**What you should do:** Give back every entry below, exactly as written.

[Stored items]
------------------------------------

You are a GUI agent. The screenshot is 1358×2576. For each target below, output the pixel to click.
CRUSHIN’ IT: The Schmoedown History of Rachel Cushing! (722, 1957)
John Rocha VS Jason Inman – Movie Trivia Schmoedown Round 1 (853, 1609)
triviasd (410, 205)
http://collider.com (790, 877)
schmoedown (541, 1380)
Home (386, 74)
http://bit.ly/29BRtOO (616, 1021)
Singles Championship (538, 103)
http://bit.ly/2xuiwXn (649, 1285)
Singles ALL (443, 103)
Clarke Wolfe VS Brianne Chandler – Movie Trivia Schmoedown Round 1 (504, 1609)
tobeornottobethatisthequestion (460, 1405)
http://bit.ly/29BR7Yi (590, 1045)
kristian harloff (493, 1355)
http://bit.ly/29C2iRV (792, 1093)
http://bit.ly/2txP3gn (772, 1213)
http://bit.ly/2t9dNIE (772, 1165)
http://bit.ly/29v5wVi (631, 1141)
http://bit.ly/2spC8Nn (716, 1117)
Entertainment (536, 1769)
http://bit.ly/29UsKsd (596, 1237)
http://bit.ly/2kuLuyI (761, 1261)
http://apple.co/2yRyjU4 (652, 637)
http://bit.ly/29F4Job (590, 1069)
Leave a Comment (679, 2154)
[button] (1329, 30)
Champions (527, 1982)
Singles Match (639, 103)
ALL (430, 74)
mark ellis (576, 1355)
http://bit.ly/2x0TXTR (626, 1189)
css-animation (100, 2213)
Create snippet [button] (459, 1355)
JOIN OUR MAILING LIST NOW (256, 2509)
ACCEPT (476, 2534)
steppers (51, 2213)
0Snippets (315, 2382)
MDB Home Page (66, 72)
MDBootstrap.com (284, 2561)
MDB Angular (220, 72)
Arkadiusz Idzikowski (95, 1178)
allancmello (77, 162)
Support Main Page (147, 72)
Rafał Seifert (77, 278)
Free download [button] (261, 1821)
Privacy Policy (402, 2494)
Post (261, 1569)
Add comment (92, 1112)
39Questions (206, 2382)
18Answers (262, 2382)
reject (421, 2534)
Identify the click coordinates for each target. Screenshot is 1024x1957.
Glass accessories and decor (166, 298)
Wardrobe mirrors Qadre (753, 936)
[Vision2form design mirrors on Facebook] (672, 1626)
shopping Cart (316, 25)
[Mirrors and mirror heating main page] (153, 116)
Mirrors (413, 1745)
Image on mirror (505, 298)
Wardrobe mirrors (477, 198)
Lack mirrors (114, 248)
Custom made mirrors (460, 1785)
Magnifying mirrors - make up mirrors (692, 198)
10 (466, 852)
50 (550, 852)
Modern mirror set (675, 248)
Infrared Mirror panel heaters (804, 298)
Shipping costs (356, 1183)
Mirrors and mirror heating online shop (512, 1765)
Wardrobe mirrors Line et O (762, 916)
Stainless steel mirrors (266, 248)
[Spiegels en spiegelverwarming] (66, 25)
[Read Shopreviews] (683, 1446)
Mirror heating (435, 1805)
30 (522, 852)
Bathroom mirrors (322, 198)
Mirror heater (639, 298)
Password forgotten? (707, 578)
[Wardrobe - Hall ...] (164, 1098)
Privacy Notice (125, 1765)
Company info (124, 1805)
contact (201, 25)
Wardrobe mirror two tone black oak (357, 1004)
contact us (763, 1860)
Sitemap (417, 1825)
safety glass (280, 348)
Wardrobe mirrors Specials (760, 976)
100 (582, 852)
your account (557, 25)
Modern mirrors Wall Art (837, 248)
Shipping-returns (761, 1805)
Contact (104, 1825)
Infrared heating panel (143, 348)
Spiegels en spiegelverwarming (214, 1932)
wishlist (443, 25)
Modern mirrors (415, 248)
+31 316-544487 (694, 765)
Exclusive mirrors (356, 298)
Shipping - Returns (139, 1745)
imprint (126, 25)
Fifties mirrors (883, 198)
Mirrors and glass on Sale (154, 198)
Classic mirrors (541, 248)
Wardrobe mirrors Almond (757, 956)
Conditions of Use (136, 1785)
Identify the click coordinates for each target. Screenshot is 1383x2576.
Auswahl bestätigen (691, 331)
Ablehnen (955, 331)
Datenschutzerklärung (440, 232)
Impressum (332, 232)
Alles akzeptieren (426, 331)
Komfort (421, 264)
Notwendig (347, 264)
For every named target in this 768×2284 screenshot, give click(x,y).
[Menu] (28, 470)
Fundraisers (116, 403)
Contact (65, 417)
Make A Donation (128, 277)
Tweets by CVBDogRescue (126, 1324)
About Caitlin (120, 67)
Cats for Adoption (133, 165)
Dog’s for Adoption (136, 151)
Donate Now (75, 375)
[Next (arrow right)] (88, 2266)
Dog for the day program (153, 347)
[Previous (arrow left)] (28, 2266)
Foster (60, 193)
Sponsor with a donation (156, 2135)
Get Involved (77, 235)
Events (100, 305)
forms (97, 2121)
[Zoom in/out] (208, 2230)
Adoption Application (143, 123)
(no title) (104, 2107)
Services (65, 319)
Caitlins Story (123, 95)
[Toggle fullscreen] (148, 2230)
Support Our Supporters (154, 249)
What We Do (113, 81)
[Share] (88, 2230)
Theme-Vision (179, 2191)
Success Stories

------------------------------------

**Reply to the task:**
You are a GUI agent. The screenshot is 1358×2576. For each target below, output the pixel to click.
CRUSHIN’ IT: The Schmoedown History of Rachel Cushing! (722, 1957)
John Rocha VS Jason Inman – Movie Trivia Schmoedown Round 1 (853, 1609)
triviasd (410, 205)
http://collider.com (790, 877)
schmoedown (541, 1380)
Home (386, 74)
http://bit.ly/29BRtOO (616, 1021)
Singles Championship (538, 103)
http://bit.ly/2xuiwXn (649, 1285)
Singles ALL (443, 103)
Clarke Wolfe VS Brianne Chandler – Movie Trivia Schmoedown Round 1 (504, 1609)
tobeornottobethatisthequestion (460, 1405)
http://bit.ly/29BR7Yi (590, 1045)
kristian harloff (493, 1355)
http://bit.ly/29C2iRV (792, 1093)
http://bit.ly/2txP3gn (772, 1213)
http://bit.ly/2t9dNIE (772, 1165)
http://bit.ly/29v5wVi (631, 1141)
http://bit.ly/2spC8Nn (716, 1117)
Entertainment (536, 1769)
http://bit.ly/29UsKsd (596, 1237)
http://bit.ly/2kuLuyI (761, 1261)
http://apple.co/2yRyjU4 (652, 637)
http://bit.ly/29F4Job (590, 1069)
Leave a Comment (679, 2154)
[button] (1329, 30)
Champions (527, 1982)
Singles Match (639, 103)
ALL (430, 74)
mark ellis (576, 1355)
http://bit.ly/2x0TXTR (626, 1189)
css-animation (100, 2213)
Create snippet [button] (459, 1355)
JOIN OUR MAILING LIST NOW (256, 2509)
ACCEPT (476, 2534)
steppers (51, 2213)
0Snippets (315, 2382)
MDB Home Page (66, 72)
MDBootstrap.com (284, 2561)
MDB Angular (220, 72)
Arkadiusz Idzikowski (95, 1178)
allancmello (77, 162)
Support Main Page (147, 72)
Rafał Seifert (77, 278)
Free download [button] (261, 1821)
Privacy Policy (402, 2494)
Post (261, 1569)
Add comment (92, 1112)
39Questions (206, 2382)
18Answers (262, 2382)
reject (421, 2534)
Identify the click coordinates for each target. Screenshot is 1024x1957.
Glass accessories and decor (166, 298)
Wardrobe mirrors Qadre (753, 936)
[Vision2form design mirrors on Facebook] (672, 1626)
shopping Cart (316, 25)
[Mirrors and mirror heating main page] (153, 116)
Mirrors (413, 1745)
Image on mirror (505, 298)
Wardrobe mirrors (477, 198)
Lack mirrors (114, 248)
Custom made mirrors (460, 1785)
Magnifying mirrors - make up mirrors (692, 198)
10 (466, 852)
50 (550, 852)
Modern mirror set (675, 248)
Infrared Mirror panel heaters (804, 298)
Shipping costs (356, 1183)
Mirrors and mirror heating online shop (512, 1765)
Wardrobe mirrors Line et O (762, 916)
Stainless steel mirrors (266, 248)
[Spiegels en spiegelverwarming] (66, 25)
[Read Shopreviews] (683, 1446)
Mirror heating (435, 1805)
30 (522, 852)
Bathroom mirrors (322, 198)
Mirror heater (639, 298)
Password forgotten? (707, 578)
[Wardrobe - Hall ...] (164, 1098)
Privacy Notice (125, 1765)
Company info (124, 1805)
contact (201, 25)
Wardrobe mirror two tone black oak (357, 1004)
contact us (763, 1860)
Sitemap (417, 1825)
safety glass (280, 348)
Wardrobe mirrors Specials (760, 976)
100 (582, 852)
your account (557, 25)
Modern mirrors Wall Art (837, 248)
Shipping-returns (761, 1805)
Contact (104, 1825)
Infrared heating panel (143, 348)
Spiegels en spiegelverwarming (214, 1932)
wishlist (443, 25)
Modern mirrors (415, 248)
+31 316-544487 (694, 765)
Exclusive mirrors (356, 298)
Shipping - Returns (139, 1745)
imprint (126, 25)
Fifties mirrors (883, 198)
Mirrors and glass on Sale (154, 198)
Classic mirrors (541, 248)
Wardrobe mirrors Almond (757, 956)
Conditions of Use (136, 1785)
Identify the click coordinates for each target. Screenshot is 1383x2576.
Auswahl bestätigen (691, 331)
Ablehnen (955, 331)
Datenschutzerklärung (440, 232)
Impressum (332, 232)
Alles akzeptieren (426, 331)
Komfort (421, 264)
Notwendig (347, 264)
For every named target in this 768×2284 screenshot, give click(x,y).
[Menu] (28, 470)
Fundraisers (116, 403)
Contact (65, 417)
Make A Donation (128, 277)
Tweets by CVBDogRescue (126, 1324)
About Caitlin (120, 67)
Cats for Adoption (133, 165)
Dog’s for Adoption (136, 151)
Donate Now (75, 375)
[Next (arrow right)] (88, 2266)
Dog for the day program (153, 347)
[Previous (arrow left)] (28, 2266)
Foster (60, 193)
Sponsor with a donation (156, 2135)
Get Involved (77, 235)
Events (100, 305)
forms (97, 2121)
[Zoom in/out] (208, 2230)
Adoption Application (143, 123)
(no title) (104, 2107)
Services (65, 319)
Caitlins Story (123, 95)
[Toggle fullscreen] (148, 2230)
Support Our Supporters (154, 249)
What We Do (113, 81)
[Share] (88, 2230)
Theme-Vision (179, 2191)
Success Stories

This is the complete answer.